Fuori Tg - Fuori pagina

di Maria Rosaria De Medici

  • farmacoCi sono nuove molecole, farmaci costosi che possono curare malattie gravi, o rare, o croniche. Vengono prodotti e sperimentati dall’industria farmaceutica e quindi proposti ai vari Paesi.

    Chi fa il prezzo? I produttori, come in tutti i mercati. Solo che questo settore è particolarmente delicato, visto che ha a che fare con la salute delle persone, e si sa che un ammalato è disposto a spendere qualsiasi cifra di cui possa disporre in cambio della possibilità, o anche solo della speranza di migliorare, o di guarire.

    Ogni sistema sanitario ha le sue regole. Ci sono luoghi nel mondo dove si calcola il prezzo che lo Stato è disposto a pagare in base all’equazione tra l’aspettativa di vita che un certo farmaco garantisce e il limite di prezzo che può essere fissato per legge. In Italia non funziona così. C’è una procedura di approvazione nazionale delle nuove molecole, che mira a decidere se un farmaco inventato e brevettato sia migliore degli altri, già introdotti in commercio, e poi una fase di livello regionale, che è sottoposta alle scelte, e ai bilanci di spesa sanitaria più diversi, cosicché curarsi non risulta uguale per tutti, in tutti i luoghi d’Italia. E questo è solo uno dei problemi.

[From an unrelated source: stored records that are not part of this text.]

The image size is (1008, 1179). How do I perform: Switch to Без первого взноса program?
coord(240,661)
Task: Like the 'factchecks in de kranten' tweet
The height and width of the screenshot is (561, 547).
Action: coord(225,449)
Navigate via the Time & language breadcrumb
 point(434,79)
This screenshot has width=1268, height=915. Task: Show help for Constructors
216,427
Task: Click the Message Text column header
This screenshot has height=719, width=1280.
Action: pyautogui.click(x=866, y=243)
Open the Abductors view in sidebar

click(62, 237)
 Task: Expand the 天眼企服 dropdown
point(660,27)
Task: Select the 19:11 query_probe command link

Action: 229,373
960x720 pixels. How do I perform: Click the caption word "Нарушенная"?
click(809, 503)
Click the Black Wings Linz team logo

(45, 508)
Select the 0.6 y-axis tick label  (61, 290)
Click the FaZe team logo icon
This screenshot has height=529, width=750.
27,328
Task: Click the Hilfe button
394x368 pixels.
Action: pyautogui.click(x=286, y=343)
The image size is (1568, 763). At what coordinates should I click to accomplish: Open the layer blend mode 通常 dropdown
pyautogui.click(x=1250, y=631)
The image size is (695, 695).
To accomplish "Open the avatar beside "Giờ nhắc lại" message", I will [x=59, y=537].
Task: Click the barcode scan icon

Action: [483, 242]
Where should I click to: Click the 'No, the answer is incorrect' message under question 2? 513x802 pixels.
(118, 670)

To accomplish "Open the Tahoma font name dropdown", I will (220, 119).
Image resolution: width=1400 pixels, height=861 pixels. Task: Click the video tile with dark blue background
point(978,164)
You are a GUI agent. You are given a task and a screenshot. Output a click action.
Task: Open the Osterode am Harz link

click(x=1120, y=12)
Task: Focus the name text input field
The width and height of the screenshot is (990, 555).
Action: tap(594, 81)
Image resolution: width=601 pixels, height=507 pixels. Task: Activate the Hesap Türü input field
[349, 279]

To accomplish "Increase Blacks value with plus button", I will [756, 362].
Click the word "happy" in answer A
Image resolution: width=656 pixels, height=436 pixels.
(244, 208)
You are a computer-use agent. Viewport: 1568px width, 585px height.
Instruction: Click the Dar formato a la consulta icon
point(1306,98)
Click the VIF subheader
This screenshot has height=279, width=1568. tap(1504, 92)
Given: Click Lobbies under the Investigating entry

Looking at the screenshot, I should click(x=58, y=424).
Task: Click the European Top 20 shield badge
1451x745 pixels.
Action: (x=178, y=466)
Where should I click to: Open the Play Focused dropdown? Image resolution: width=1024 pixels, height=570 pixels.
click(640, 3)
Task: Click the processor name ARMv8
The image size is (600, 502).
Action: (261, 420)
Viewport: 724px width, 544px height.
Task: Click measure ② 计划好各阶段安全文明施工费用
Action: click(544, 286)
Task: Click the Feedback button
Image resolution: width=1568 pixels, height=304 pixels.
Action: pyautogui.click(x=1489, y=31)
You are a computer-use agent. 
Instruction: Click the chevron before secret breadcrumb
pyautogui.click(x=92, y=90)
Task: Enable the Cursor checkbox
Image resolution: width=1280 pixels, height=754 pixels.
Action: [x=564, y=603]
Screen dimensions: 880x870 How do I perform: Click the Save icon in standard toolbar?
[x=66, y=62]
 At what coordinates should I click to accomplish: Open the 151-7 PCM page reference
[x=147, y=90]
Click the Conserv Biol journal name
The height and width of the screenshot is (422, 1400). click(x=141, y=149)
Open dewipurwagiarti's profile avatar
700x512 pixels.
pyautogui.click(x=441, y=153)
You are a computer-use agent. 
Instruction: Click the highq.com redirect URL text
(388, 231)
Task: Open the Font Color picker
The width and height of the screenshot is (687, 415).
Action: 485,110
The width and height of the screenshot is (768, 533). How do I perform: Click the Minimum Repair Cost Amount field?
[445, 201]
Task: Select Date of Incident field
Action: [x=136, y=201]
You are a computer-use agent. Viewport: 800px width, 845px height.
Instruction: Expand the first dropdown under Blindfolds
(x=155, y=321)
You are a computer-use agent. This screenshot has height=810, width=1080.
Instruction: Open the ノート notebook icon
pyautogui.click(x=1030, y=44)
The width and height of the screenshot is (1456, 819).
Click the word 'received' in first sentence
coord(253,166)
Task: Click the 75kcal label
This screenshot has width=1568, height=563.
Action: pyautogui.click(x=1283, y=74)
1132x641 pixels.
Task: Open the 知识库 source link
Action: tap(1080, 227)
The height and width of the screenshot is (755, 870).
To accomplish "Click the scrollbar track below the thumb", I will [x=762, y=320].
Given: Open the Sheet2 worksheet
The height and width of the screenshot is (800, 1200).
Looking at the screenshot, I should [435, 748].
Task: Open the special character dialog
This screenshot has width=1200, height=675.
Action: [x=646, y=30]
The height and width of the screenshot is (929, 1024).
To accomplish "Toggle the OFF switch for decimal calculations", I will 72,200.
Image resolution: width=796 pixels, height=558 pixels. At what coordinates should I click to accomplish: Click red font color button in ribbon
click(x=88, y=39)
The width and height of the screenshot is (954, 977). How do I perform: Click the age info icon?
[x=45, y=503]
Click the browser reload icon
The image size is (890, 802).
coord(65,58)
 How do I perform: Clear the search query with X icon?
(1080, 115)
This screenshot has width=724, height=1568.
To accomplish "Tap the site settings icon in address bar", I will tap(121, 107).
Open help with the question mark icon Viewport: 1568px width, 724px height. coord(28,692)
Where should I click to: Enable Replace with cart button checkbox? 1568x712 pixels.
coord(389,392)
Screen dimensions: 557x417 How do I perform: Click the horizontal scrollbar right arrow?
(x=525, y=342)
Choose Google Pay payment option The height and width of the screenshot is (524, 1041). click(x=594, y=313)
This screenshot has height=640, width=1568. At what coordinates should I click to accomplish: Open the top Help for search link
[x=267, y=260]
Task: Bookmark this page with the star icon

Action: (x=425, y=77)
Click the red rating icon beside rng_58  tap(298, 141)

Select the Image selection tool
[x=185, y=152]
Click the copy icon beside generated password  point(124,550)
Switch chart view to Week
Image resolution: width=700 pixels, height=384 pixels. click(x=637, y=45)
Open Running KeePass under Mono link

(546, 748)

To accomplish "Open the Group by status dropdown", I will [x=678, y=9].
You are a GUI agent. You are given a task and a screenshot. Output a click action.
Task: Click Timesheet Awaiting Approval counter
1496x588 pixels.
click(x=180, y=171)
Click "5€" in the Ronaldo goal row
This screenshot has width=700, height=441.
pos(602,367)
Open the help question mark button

    Ci sono questioni internazionali, come la comprovata efficacia dei farmaci, sulle quali gli oncologi si battono da anni. Perché non si istituiscono regole comuni almeno per l’Europa? La legge europea prescrive che i nuovi farmaci debbano essere di qualità, efficaci e sicuri, ma non indica chiaramente che debbano avere un valore superiore di altri già in uso.